Okay, here's the predicament I'm in: at present, I experience severe dyspnea (shortness of breath) when lying down: either on my back, or side. This dyspnea has co-incided with hypoxemia (I cannot maintain 90% without oxyegen, or occasionally even with it) and tachycardia up to and exceeding 190b.p.m. I presently sleep with 6L of O2, PLUS an open trach of 10mm, and I get "adequate" oxygenation results on my home-test pulse oximeter: avg SpO2 93-94%, with lowest results in high 70's. (I have copies of this data.) The perceived SOB is so bad that lately I've been forced to consume alcohol in order to be able to sleep.
Here's the backstory:
9 Years ago : Had surgery (UPPP, chin and hyoid suspensions) for the purpose of treating sleep apnea.
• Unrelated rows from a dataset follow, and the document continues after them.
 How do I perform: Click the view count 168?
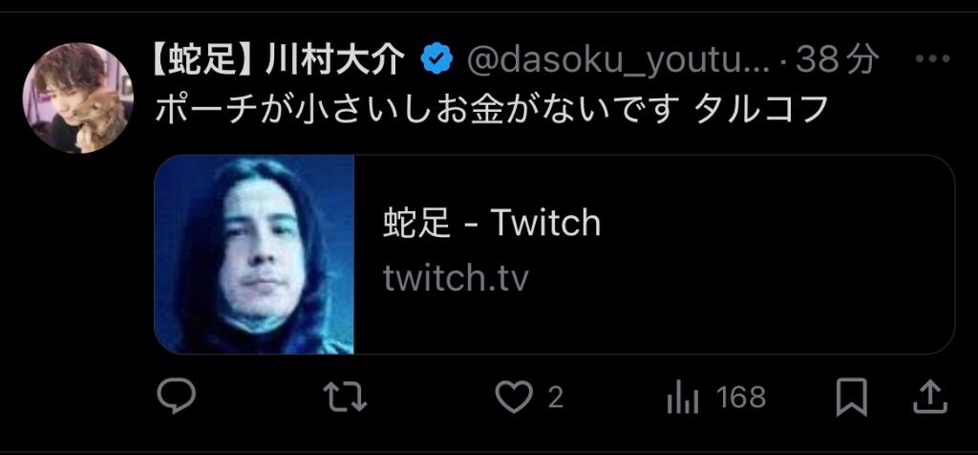[x=741, y=398]
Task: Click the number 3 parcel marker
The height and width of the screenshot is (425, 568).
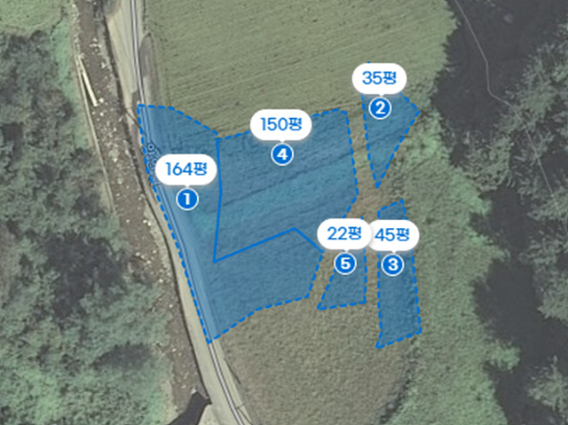Action: point(393,264)
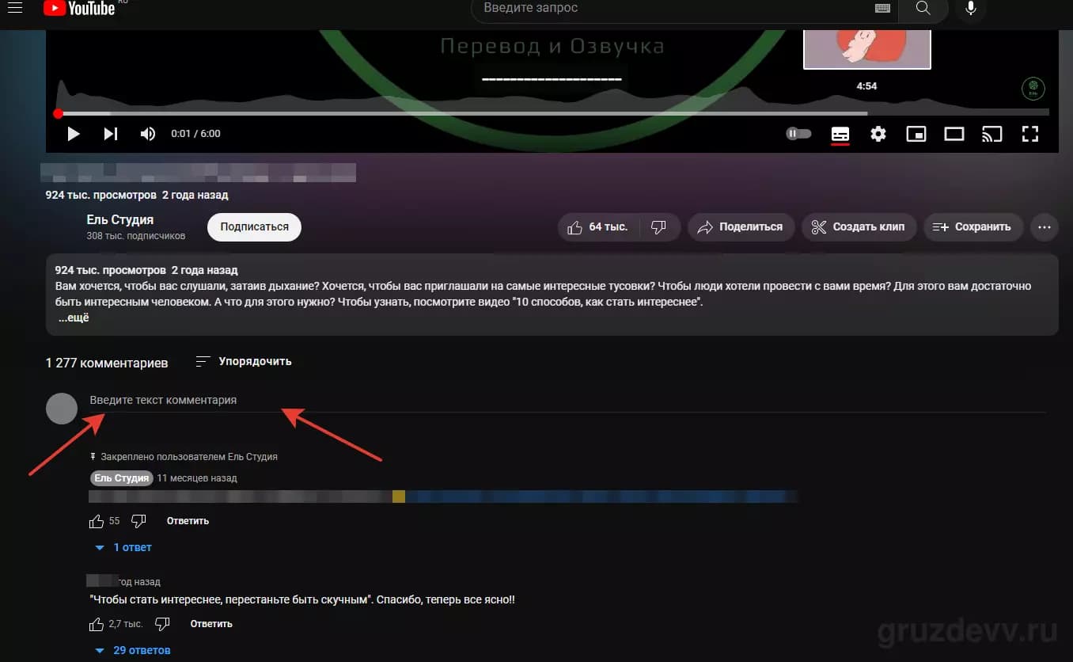Image resolution: width=1073 pixels, height=662 pixels.
Task: Open the player settings gear
Action: 878,134
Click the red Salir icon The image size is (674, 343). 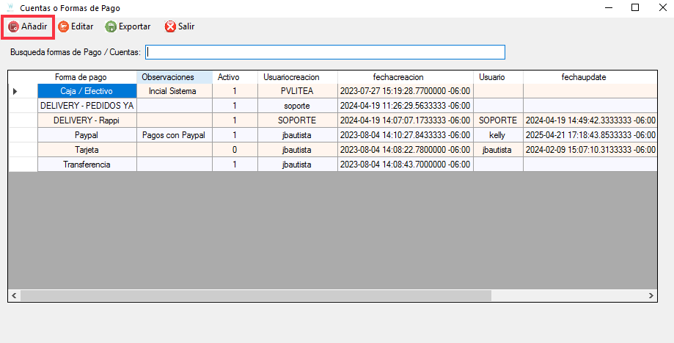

: Felt a "snapping" sensation under my chin; developed an "asymmetric" lower lip (think Sly Stallone). The following day, felt a second snap, lip became symmetric, and sleep difficulties returned. Informed surgeon my plica fimbriata (connective tissue from tongue to chin) had failed; MD disagreed strenuously.
Ever since, I've been complaining of worsening sleep and poorer aerobic capacity. My airway, at the jaw-level, has narrowed from 17 to 8 mm over those years. 9 months ago, I was diagnosed hypoxemic while asleep and given an oxygen generator. 3 months ago, I started presenting to ERs with dsypnea (shortness of breath), tachycardia (up to 190 b.p.m.). During 3 of 5 admissions, it was necessary to give O2 while awake to maintain 90%. All 5 times, I was turned loose once I dropped to 100 or less.
The problem is that I have a psych diagnosis (during those 8 years before objective pathology showed up, I was diagnosed as "delusional" for disagreeing with my doctors), and thus, they try to fit "panic" on my S.O.B., even though my "tendency towards panic attacks" laid dormant my entire life, until I deveolped hypoxemia.
What I want is a pressure probe (esophogeal ballon?) dropped as close to my lungs as possible, to determine conclusively if my perception of breathing difficulty is measurable. Preferrably this would be done as part of a sleep study.
My problem is that nobody at my chosen hospital will have anything to do with me, due to my psych diagnosis, and they've even gone so far as to voilate HIPAA to "sour" my relationship at the only other hospital in town. I feel I'm too sick to establish a new MD/patient relationship elsewhere.
Frankly, I think the hopsital in question has a vested interest in not producing the results that would implicate a decade of mis-management of my care. I have expressed my desire to seek civil and criminal action for the lacking quality of care, and it's noteworthy that the ONLY recent study failing to show pathology was done at the hospital in question.
So...how do I most expeditiously set up the sleep study in question? Is it even legal to "stonewall" a patient like this?!?